Stored records:
__________

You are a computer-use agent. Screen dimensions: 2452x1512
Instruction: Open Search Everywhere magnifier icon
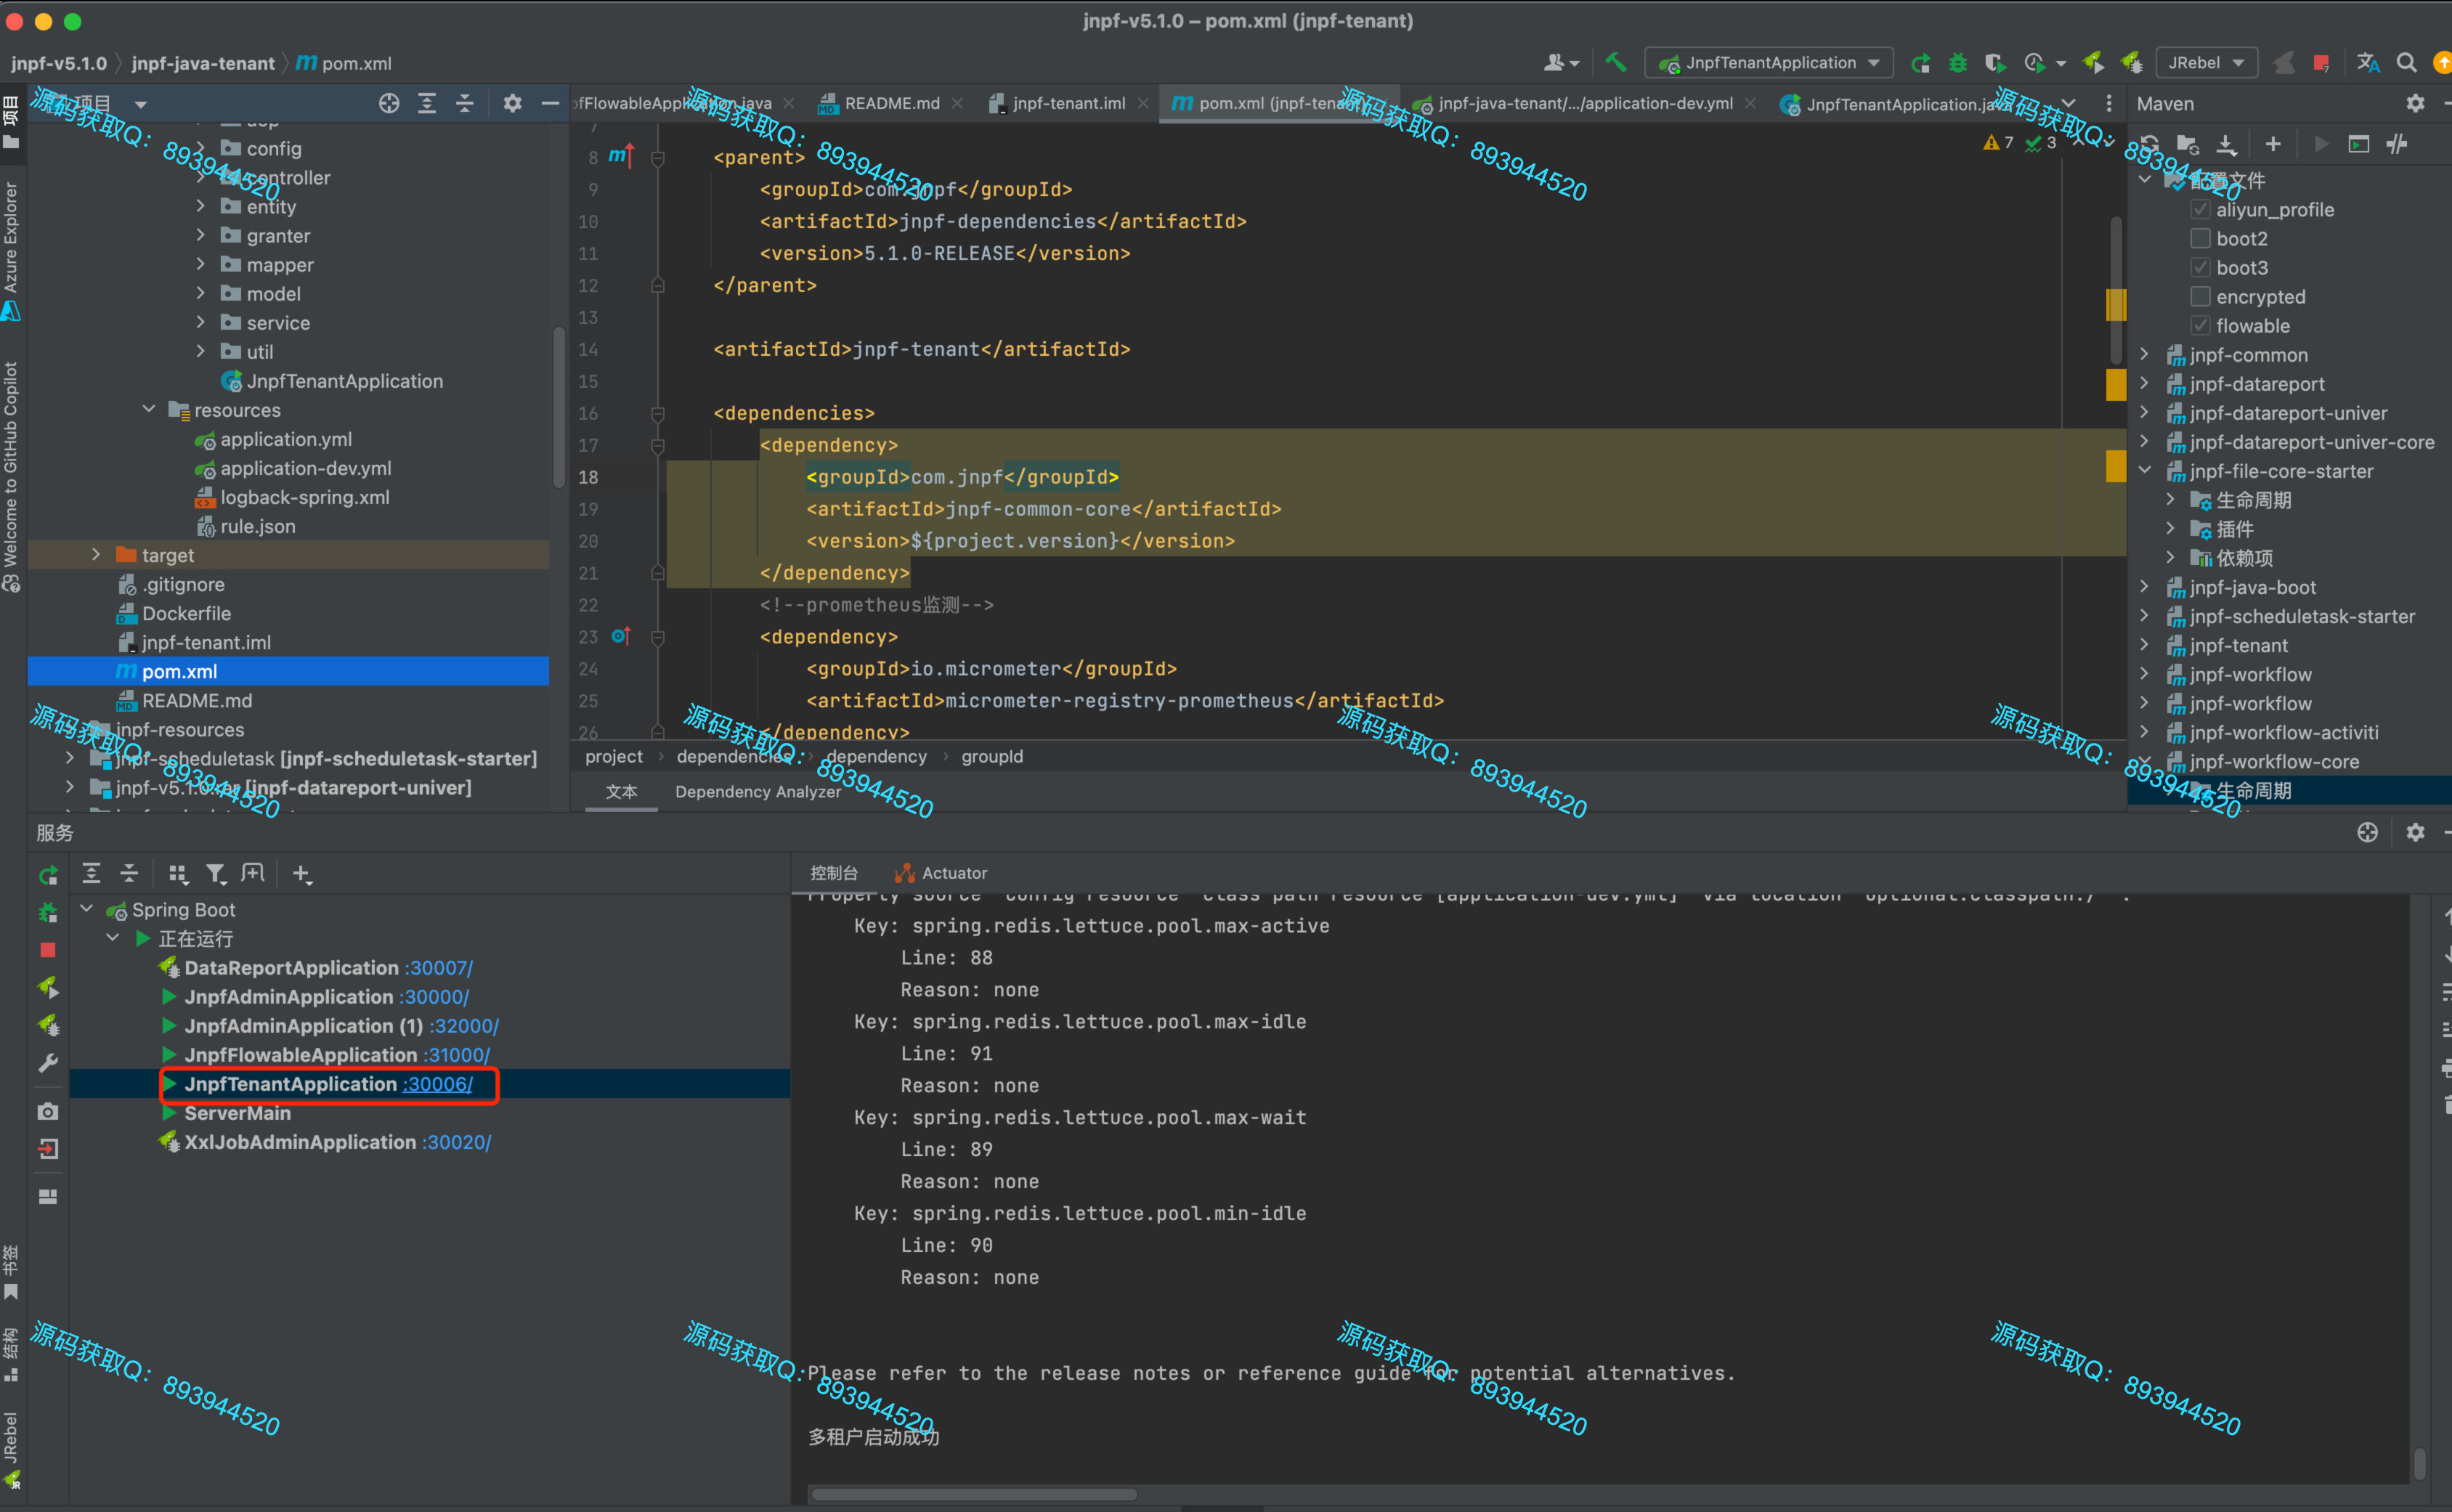tap(2406, 63)
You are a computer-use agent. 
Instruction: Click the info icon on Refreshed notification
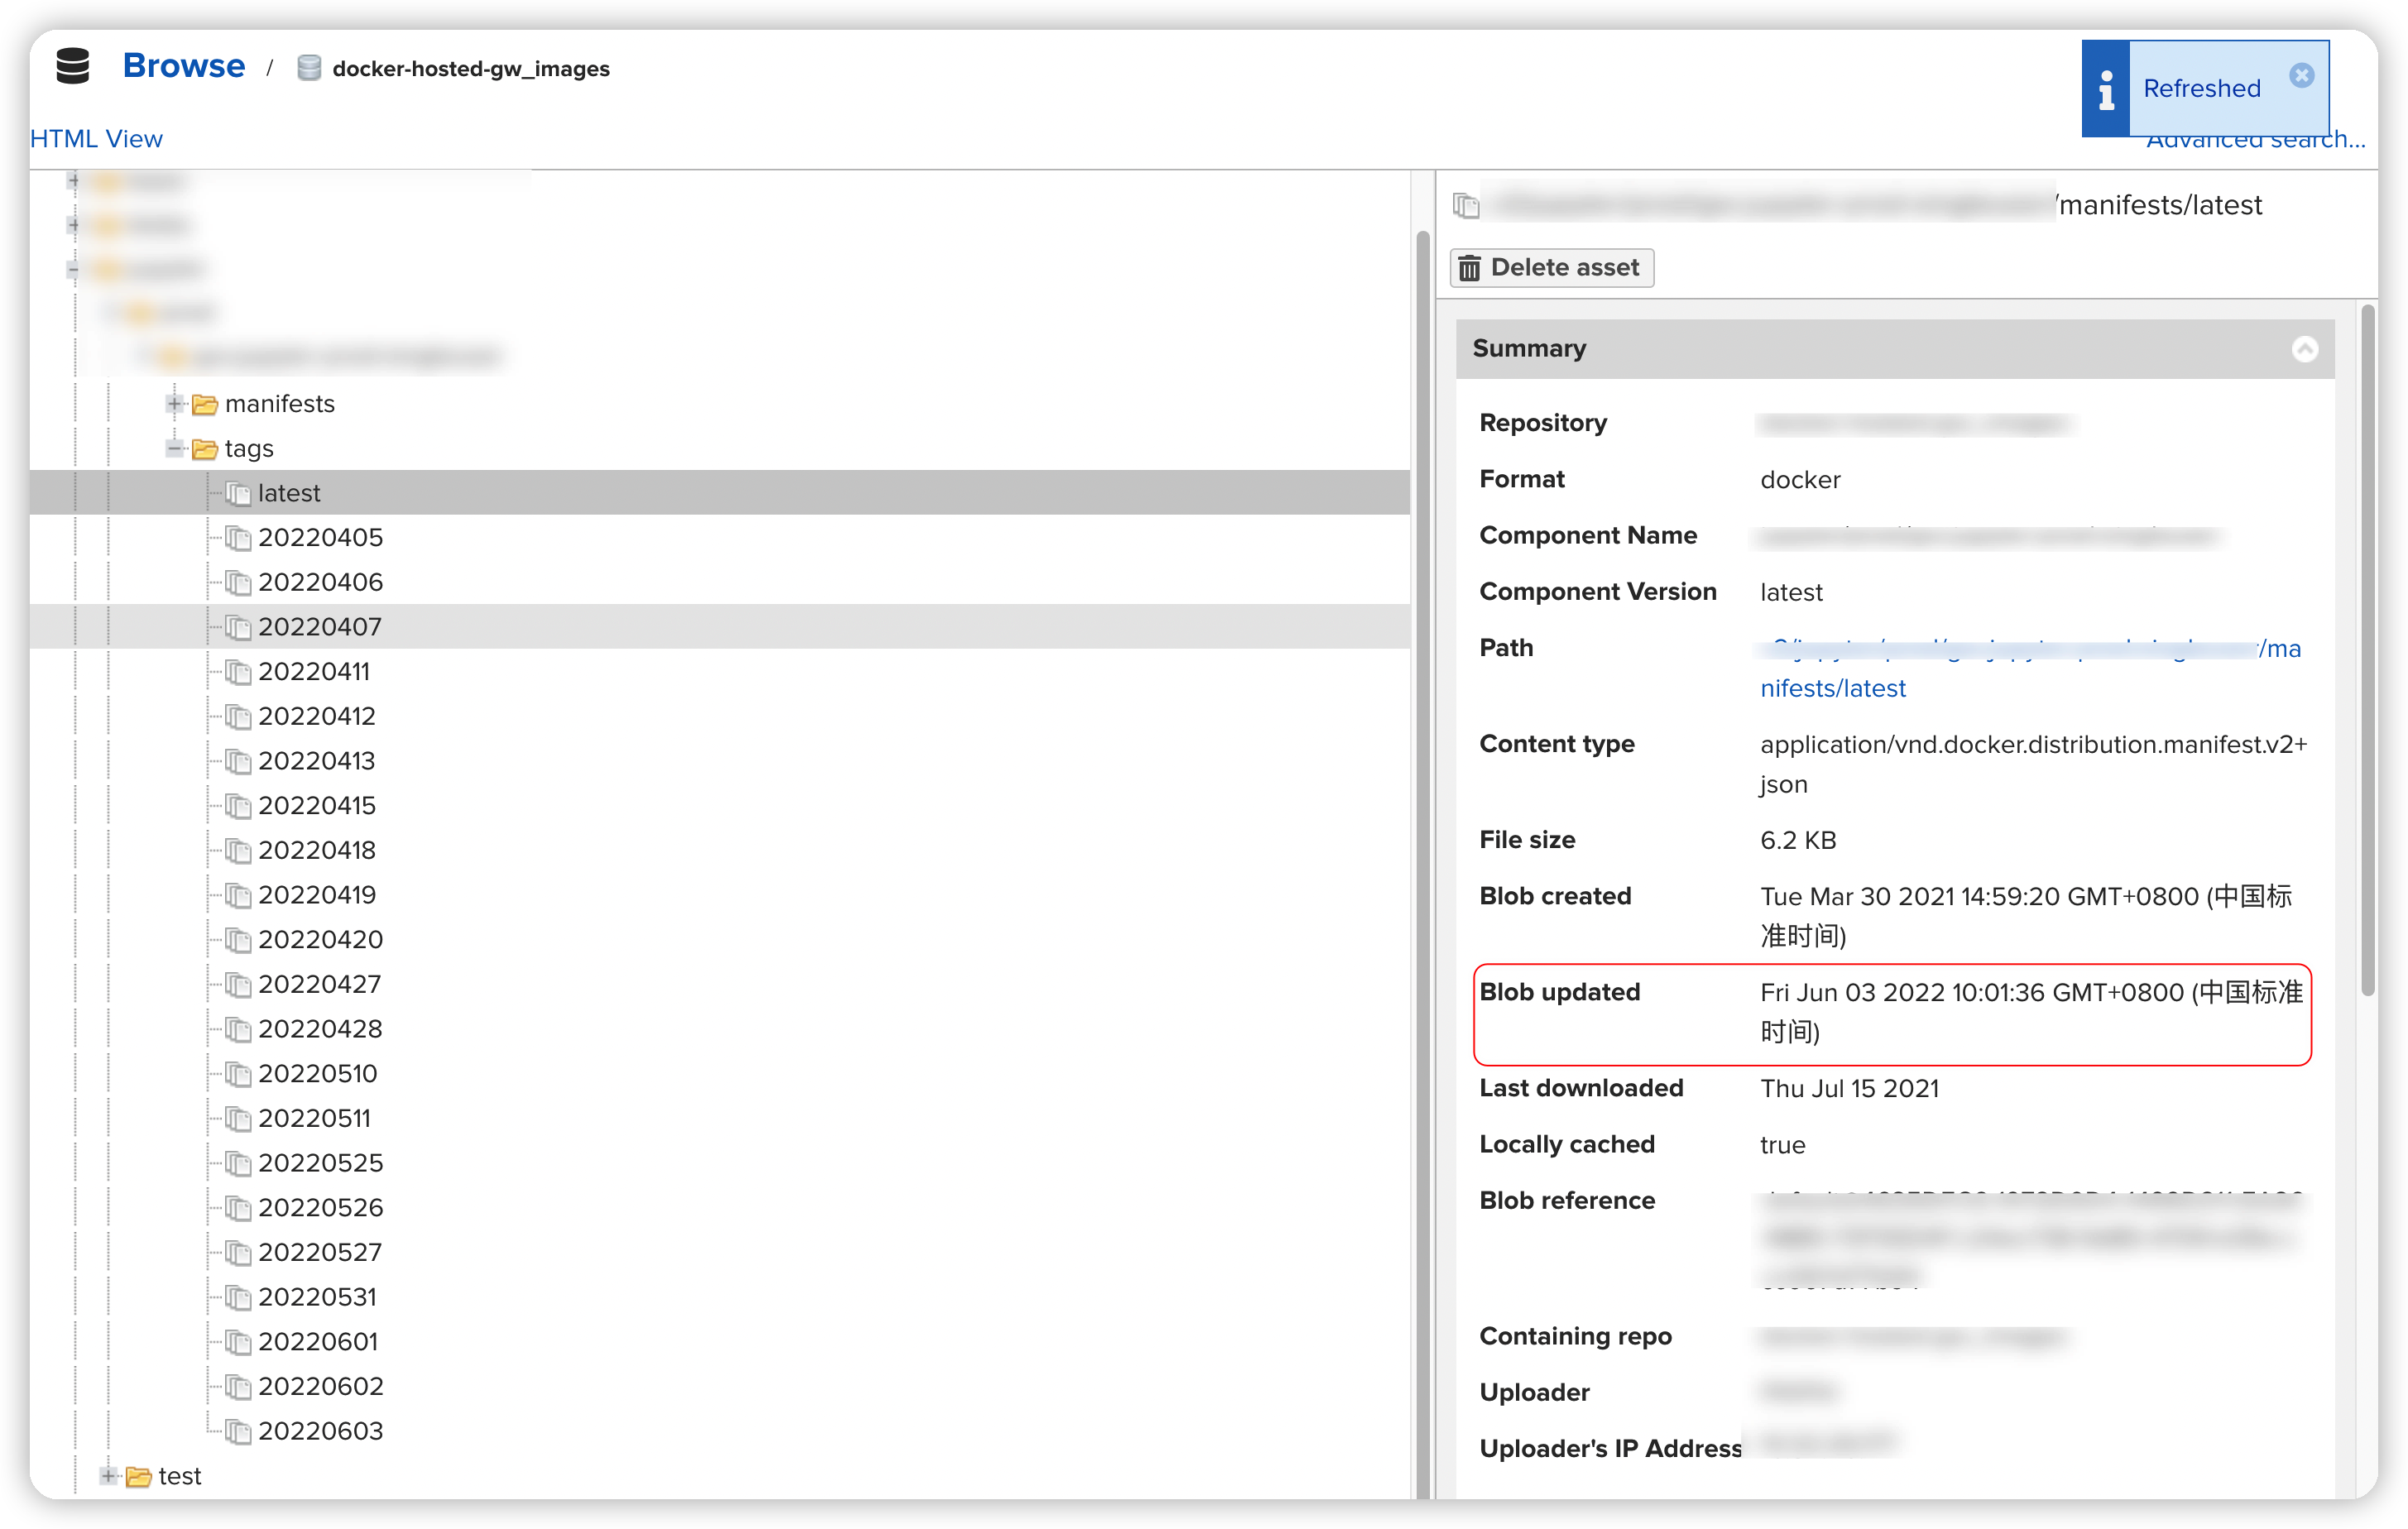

__________

### Your task
Print every record exactly without the images.

### Exercise result
You are a computer-use agent. Screen dimensions: 2452x1512
Instruction: Open Search Everywhere magnifier icon
tap(2406, 63)
You are a computer-use agent. 
Instruction: Click the info icon on Refreshed notification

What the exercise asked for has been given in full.